Este é o último romance da autora publicado agora em Setembro, penso que já está à venda, pois recebi-o um pouco antes do lançamento.
É a segunda obra – exceptuando alguns contos de E se eu morrer antes de acordar – que leio da autora e continuo intrigado. Tenho li no grupo opiniões diversas mas, como é natural, só posso saber depois de provar, e não fiquei desiludido.
Mantém-se o tom de mistério, em que se desvelam factos aqui para camuflar outros ali, num certo jogo de luz e sombra, em que o cinema está sempre muito presente. Exceptuando aquilo que sabemos através das personagens, quase poderíamos estar a seguir tudo num ecrã. O livro abre justamente com a referência à cena de um filme: La Notti Bianche.

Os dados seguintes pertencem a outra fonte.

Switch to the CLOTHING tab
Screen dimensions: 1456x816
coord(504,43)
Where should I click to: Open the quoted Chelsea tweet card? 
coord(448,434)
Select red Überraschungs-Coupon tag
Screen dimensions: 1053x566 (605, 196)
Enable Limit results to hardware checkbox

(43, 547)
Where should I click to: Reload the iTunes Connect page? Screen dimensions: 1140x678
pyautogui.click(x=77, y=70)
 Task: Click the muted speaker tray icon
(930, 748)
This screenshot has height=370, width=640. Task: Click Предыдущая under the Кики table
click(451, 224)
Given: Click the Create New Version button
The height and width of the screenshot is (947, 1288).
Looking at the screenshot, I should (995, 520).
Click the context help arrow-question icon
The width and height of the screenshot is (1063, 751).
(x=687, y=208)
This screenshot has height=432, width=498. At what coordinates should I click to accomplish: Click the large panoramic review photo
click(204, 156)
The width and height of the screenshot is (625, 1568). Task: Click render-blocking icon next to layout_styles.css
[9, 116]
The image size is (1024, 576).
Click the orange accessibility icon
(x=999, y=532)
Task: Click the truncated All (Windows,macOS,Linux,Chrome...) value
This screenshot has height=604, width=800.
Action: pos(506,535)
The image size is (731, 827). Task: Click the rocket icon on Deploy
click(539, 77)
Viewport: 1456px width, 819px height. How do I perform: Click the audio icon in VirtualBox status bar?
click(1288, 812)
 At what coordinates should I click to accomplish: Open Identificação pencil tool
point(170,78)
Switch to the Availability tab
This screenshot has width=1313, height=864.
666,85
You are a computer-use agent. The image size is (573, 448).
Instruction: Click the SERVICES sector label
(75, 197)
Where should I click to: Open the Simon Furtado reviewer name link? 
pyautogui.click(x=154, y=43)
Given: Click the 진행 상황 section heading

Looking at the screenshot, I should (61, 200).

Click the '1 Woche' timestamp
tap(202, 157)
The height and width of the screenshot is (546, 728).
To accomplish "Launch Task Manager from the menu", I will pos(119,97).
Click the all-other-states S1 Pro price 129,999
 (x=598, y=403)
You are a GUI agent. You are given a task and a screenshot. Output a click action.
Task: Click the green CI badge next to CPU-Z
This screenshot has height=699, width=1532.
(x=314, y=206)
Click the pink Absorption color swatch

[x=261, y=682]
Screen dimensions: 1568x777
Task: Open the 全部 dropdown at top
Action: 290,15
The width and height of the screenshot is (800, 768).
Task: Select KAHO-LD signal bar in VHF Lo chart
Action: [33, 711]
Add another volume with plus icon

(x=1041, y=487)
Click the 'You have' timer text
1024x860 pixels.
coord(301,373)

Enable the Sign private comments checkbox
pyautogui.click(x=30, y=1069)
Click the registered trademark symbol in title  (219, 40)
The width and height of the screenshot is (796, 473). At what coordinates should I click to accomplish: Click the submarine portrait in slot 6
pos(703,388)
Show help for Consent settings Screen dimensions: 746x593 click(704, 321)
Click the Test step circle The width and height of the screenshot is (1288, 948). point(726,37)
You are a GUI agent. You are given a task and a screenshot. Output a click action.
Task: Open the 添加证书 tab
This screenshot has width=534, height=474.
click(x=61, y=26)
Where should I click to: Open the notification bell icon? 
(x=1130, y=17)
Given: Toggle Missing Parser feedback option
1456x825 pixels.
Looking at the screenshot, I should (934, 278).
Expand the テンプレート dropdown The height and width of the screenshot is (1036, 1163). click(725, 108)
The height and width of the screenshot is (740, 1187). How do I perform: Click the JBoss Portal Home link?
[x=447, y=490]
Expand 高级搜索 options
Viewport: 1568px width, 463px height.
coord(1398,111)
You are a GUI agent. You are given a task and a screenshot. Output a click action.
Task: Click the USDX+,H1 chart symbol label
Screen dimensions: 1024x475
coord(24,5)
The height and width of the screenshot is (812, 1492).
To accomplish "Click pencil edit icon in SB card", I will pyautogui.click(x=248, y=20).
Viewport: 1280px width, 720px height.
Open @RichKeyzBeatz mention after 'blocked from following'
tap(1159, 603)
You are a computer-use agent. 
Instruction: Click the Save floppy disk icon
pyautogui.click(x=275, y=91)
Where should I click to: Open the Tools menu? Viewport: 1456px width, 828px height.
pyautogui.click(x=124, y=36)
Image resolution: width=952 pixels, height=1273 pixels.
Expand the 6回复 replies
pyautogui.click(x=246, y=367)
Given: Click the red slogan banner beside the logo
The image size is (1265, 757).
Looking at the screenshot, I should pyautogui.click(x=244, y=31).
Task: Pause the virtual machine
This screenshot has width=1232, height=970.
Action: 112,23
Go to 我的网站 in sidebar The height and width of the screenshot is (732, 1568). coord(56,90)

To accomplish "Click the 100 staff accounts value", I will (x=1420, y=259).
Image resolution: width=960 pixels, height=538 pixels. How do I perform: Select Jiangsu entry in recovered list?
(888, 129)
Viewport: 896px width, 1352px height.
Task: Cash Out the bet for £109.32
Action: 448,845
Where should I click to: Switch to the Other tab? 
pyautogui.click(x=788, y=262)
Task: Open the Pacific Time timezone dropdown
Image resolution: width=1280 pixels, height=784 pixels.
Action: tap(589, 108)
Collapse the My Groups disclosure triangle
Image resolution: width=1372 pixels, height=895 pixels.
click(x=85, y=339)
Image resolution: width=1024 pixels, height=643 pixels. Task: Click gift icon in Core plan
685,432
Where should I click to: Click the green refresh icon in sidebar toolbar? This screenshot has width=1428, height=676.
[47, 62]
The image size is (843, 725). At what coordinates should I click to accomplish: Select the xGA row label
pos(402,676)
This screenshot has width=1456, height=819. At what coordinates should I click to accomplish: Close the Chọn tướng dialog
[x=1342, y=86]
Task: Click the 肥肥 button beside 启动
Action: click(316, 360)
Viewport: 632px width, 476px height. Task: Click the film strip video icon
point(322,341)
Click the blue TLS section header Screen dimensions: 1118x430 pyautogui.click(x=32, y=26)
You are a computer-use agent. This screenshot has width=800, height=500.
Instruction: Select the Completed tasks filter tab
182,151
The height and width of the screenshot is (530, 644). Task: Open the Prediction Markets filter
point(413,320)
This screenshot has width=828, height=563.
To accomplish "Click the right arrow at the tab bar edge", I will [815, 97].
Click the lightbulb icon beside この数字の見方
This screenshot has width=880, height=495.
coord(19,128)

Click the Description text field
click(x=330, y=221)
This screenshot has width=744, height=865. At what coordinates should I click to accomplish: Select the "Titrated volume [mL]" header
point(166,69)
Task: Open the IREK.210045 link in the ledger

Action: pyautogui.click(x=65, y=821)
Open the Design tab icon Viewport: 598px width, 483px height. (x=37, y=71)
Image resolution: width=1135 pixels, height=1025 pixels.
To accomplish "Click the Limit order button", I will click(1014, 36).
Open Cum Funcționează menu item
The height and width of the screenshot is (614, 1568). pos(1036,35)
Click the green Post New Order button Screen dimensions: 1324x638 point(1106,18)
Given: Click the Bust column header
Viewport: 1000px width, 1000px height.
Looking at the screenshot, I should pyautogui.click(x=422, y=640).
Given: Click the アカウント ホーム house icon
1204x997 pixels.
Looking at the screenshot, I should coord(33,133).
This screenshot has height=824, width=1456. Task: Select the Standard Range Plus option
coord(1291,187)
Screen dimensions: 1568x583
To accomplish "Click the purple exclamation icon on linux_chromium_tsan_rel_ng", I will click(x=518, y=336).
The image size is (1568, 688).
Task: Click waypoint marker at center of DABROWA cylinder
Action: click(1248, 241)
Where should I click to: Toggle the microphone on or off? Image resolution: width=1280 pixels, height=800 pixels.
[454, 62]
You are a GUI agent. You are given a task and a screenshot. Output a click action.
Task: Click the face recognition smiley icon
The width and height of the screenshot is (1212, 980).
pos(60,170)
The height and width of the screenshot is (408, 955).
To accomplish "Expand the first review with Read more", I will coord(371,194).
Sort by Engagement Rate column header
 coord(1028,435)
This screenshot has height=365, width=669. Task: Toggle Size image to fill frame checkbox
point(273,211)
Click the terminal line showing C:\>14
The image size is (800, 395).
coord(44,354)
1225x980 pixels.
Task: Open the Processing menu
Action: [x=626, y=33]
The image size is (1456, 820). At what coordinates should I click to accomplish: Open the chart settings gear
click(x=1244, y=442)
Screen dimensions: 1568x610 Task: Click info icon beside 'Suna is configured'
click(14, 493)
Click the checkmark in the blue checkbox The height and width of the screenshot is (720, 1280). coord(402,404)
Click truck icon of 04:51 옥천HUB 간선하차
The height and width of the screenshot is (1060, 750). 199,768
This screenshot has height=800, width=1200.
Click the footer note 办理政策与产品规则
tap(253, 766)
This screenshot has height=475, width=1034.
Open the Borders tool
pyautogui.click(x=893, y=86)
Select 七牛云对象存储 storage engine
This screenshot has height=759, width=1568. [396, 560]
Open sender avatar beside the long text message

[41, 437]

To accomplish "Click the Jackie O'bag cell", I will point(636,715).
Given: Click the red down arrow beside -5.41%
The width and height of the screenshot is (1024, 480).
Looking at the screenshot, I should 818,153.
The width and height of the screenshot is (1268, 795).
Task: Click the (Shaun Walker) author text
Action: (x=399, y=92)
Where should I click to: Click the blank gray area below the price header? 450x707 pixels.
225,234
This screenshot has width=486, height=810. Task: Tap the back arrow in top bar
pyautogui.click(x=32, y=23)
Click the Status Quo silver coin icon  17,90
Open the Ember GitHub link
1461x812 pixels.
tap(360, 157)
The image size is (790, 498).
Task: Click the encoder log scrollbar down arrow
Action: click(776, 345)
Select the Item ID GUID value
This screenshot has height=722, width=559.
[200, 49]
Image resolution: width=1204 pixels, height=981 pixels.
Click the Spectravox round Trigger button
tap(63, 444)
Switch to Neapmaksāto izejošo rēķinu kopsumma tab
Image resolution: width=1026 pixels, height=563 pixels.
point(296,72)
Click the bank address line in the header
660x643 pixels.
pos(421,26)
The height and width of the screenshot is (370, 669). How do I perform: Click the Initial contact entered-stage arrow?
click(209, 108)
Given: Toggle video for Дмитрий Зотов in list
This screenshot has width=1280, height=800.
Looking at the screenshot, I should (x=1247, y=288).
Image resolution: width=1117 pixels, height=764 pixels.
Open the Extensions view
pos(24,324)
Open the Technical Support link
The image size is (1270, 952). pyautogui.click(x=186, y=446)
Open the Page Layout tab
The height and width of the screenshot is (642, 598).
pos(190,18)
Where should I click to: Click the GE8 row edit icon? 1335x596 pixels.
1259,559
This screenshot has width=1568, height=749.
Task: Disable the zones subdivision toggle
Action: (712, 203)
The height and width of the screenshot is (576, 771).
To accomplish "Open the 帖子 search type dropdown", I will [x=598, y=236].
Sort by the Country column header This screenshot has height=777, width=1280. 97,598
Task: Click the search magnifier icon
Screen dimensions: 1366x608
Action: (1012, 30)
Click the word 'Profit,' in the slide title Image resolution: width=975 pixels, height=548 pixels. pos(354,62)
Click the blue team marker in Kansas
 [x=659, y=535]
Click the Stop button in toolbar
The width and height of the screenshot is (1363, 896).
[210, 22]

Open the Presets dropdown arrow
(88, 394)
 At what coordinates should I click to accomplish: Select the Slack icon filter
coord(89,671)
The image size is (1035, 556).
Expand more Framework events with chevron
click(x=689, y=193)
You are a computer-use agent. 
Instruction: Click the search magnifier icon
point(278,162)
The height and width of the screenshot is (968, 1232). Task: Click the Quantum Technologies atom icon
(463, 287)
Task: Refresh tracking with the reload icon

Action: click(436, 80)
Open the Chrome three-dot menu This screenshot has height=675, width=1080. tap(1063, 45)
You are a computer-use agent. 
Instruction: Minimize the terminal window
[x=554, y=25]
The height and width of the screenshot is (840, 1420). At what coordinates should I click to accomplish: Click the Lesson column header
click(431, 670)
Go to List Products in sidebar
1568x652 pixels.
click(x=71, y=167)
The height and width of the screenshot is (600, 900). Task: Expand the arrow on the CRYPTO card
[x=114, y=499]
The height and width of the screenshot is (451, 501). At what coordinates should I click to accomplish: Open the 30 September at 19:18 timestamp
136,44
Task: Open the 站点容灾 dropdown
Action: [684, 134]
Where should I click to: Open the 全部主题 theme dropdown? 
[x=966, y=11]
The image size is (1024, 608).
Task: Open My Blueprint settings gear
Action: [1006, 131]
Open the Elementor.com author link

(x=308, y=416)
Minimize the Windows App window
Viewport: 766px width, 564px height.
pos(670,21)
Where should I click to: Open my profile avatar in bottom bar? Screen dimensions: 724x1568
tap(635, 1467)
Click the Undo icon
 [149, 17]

Uma jovem acorda num quarto estranho, mas vagamente familiar, e enquanto permanece mergulhada numa espécie de limbo vai absorvendo aquilo que os que a rodeiam, e que a tratam sempre como alguém que conhecem, que faz parte da casa, da sua “família, como forma de ganhar tempo e de ir recolectando os fragmentos de memória que lhe vão chegando. Assim nunca sabemos se Karen, nome pelo qual a chamam, sofre de alguma forma de amnésia, em virtude de um acidente ocorrido previamente, ou se simplesmente vive um sonho em que a sua vida parece ter-se tornado na vida de outra pessoa.
Enquanto Karen tenta integrar-se mais na pele dessa mulher que parece ter vestido ao acordar numa certa manhã, é peculiar a forma como Emily a trata, por vezes referindo-se a si na segunda pessoa, outras na terceira pessoa, mantendo a ambiguidade da sua identidade: «A Karen gosta de observar a cascata o ano inteiro.» (pág. 56).
Esta é outra das narrativas intrigantes da autora, com o seu universo muito próprio, mas gostei particularmente da forma como a memória de Karen (?) reside essencialmente nas mais pequenas coisas, como um cheiro, o toque, o nervoso de desejar pintar, mesmo que não reconheça de todo as pessoas com quem habita o quotidiano ou se lembre do que é, de facto, a sua vida.
Gradualmente, já não sabemos se ela é ou não Karen, se ela quer ou não perceber qual a sua verdadeira identidade: «Eu sabia isso a seu respeito. Sabia muitas coisas a seu respeito de que ninguém me tinha falado. Não era possível ter o mesmo rosto e o mesmo corpo e não partilhar um pouco a alma.» (pág. 86).